▸ **EXERCISE BRIEF**:
Render the lines from the one containing "The image size is (1586, 1254)." through the one containing "center [476, 194].", both included, as a Markdown table with the columns Row and Line, skipping any blank lines.

▸ **DATA IN THIS EXERCISE**:
··········
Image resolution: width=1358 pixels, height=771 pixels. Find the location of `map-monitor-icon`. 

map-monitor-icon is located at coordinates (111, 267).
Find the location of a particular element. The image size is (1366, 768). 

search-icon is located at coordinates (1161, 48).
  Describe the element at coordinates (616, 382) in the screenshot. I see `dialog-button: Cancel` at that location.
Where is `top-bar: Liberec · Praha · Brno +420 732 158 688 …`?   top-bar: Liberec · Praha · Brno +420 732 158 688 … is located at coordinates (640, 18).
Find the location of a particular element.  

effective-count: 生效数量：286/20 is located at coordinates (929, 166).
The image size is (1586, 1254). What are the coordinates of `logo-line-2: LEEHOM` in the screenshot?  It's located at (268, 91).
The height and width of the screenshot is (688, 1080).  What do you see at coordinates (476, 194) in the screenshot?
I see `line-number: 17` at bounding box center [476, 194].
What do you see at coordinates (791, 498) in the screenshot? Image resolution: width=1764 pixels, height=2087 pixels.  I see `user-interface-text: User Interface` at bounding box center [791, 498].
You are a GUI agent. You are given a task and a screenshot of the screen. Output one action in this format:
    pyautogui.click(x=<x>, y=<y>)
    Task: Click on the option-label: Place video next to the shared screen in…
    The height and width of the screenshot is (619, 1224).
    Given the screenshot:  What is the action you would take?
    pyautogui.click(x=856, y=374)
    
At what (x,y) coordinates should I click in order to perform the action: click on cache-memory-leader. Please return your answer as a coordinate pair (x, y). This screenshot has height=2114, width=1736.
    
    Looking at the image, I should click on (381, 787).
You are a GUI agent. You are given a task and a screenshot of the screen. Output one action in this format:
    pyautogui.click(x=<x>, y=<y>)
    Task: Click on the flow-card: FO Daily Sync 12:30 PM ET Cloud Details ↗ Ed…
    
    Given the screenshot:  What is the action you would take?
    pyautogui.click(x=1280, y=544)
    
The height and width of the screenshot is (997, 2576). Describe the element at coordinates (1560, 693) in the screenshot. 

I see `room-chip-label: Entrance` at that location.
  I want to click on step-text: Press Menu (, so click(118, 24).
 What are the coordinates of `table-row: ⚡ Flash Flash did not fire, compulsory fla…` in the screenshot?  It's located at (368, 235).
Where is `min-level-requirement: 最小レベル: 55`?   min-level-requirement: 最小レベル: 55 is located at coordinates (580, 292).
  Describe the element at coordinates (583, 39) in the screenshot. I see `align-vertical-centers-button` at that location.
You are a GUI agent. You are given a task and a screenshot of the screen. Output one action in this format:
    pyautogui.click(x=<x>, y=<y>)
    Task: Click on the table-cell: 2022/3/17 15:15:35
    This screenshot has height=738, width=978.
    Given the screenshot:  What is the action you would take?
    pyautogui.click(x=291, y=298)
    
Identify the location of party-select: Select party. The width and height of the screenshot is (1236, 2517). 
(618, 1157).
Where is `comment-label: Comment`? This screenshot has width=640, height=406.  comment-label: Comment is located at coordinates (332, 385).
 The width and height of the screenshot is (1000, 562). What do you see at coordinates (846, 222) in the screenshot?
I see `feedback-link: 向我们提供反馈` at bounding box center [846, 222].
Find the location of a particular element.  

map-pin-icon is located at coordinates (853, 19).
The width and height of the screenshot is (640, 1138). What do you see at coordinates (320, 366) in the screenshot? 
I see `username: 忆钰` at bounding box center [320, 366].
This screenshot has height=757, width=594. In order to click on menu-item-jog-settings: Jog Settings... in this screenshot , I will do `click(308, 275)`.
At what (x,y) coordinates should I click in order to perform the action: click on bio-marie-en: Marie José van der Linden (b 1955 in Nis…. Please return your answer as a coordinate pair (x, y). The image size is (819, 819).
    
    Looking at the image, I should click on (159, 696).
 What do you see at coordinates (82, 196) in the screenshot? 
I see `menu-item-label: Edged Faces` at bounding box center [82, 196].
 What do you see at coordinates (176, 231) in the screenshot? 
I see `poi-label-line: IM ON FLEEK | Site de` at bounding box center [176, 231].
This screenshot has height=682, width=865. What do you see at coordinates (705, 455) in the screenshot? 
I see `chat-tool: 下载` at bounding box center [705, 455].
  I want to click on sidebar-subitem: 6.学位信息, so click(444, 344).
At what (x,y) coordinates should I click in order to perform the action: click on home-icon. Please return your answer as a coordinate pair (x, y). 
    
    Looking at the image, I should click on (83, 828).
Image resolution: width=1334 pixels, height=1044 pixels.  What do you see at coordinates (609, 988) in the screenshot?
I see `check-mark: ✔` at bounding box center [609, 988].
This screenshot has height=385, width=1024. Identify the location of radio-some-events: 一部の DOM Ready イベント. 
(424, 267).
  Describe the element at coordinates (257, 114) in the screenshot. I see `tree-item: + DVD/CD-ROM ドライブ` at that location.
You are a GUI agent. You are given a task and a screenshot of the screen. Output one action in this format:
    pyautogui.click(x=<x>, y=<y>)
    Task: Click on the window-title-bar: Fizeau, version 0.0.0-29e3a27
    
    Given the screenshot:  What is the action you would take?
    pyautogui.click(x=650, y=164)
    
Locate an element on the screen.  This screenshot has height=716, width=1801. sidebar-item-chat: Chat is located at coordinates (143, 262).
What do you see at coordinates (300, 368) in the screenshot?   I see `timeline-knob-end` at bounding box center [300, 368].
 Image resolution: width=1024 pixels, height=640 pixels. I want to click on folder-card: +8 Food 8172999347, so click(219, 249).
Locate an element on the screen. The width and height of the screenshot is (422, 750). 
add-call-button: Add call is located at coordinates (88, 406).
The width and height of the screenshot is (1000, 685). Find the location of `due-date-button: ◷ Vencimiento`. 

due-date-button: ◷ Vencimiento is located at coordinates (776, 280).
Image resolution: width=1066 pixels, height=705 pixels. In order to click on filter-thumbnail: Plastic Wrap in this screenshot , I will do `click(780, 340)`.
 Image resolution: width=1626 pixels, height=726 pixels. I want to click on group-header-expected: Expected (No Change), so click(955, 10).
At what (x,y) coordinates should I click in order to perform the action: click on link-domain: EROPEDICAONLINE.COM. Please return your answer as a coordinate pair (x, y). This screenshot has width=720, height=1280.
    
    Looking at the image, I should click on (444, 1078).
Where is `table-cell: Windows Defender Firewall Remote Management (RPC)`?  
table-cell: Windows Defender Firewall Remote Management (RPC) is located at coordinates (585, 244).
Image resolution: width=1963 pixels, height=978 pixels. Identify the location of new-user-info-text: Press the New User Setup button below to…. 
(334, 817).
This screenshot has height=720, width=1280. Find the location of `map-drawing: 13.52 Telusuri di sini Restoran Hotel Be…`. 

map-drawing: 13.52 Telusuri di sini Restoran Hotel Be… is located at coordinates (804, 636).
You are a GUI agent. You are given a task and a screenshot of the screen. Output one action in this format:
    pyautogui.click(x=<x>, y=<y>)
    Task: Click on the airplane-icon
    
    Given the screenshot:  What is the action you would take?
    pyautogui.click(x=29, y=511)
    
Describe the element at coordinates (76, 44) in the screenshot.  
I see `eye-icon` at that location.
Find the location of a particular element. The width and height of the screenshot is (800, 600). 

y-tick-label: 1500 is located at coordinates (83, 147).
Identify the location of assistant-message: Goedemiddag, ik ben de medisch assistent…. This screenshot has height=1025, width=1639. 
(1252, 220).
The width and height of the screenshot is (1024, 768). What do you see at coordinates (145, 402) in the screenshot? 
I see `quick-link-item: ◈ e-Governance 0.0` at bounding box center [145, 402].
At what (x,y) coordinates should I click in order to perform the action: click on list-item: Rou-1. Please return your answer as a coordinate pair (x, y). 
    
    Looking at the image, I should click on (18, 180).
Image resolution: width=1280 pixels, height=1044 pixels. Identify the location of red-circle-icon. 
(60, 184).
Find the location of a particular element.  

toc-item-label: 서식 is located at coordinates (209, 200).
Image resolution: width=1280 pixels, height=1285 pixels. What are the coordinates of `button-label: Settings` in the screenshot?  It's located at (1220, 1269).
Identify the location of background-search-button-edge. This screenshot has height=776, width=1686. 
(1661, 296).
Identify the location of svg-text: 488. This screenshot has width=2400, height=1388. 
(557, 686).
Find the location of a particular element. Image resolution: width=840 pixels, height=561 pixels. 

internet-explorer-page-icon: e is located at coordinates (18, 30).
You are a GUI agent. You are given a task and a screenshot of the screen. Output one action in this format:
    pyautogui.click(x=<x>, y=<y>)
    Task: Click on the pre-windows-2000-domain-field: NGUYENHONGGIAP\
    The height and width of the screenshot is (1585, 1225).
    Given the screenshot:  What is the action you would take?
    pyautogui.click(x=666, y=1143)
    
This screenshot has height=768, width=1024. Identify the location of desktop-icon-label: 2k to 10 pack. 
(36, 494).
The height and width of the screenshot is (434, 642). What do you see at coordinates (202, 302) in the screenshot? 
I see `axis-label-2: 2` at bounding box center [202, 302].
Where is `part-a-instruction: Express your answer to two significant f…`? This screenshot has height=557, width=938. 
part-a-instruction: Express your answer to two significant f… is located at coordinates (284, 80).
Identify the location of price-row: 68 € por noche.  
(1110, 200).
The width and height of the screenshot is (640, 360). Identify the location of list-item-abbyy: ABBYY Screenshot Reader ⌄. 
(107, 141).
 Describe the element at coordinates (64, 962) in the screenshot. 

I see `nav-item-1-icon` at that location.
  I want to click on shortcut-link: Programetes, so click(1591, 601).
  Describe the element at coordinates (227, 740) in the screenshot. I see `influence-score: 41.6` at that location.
··········
▸ **ANSWER SECTION**:
| Row | Line |
|---|---|
| 1 | The image size is (1586, 1254). What are the coordinates of `logo-line-2: LEEHOM` in the screenshot?  It's located at (268, 91). |
| 2 | The height and width of the screenshot is (688, 1080).  What do you see at coordinates (476, 194) in the screenshot? |
| 3 | I see `line-number: 17` at bounding box center [476, 194]. |